**Инструкция к заданию**
Представьте в виде JSON-списка строк участок материала от его начала до строки, содержащей «will [1194, 109].», включительно. Каждой строке соответствует одна строка списка, пустые строки пропустите.

**Исходные данные**

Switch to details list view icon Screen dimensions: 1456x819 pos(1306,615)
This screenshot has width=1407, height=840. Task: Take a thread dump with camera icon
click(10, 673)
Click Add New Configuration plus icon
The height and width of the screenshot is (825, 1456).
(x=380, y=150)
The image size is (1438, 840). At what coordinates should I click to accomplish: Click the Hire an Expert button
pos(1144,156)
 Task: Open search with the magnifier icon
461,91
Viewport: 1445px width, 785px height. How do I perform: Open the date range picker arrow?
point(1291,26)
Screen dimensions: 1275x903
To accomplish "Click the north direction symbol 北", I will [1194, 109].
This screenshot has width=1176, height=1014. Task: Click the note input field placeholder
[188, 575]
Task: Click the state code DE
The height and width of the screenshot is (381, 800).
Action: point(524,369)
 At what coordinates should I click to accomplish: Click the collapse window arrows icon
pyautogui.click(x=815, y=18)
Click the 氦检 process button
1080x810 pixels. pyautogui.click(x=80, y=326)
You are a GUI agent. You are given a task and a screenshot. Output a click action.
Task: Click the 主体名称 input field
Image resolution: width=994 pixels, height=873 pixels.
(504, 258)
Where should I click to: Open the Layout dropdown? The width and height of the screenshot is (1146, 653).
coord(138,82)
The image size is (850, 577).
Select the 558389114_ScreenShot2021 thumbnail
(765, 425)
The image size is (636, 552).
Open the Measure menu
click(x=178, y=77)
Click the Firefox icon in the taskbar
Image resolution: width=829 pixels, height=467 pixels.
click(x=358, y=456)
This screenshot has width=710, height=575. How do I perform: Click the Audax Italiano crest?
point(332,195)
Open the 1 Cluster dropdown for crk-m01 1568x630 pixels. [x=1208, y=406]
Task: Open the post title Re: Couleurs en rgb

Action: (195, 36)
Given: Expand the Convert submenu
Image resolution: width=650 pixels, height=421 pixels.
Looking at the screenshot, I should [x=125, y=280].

**Решение задачи**
[
  "Switch to details list view icon Screen dimensions: 1456x819 pos(1306,615)",
  "This screenshot has width=1407, height=840. Task: Take a thread dump with camera icon",
  "click(10, 673)",
  "Click Add New Configuration plus icon",
  "The height and width of the screenshot is (825, 1456).",
  "(x=380, y=150)",
  "The image size is (1438, 840). At what coordinates should I click to accomplish: Click the Hire an Expert button",
  "pos(1144,156)",
  " Task: Open search with the magnifier icon",
  "461,91",
  "Viewport: 1445px width, 785px height. How do I perform: Open the date range picker arrow?",
  "point(1291,26)",
  "Screen dimensions: 1275x903",
  "To accomplish \"Click the north direction symbol 北\", I will [1194, 109]."
]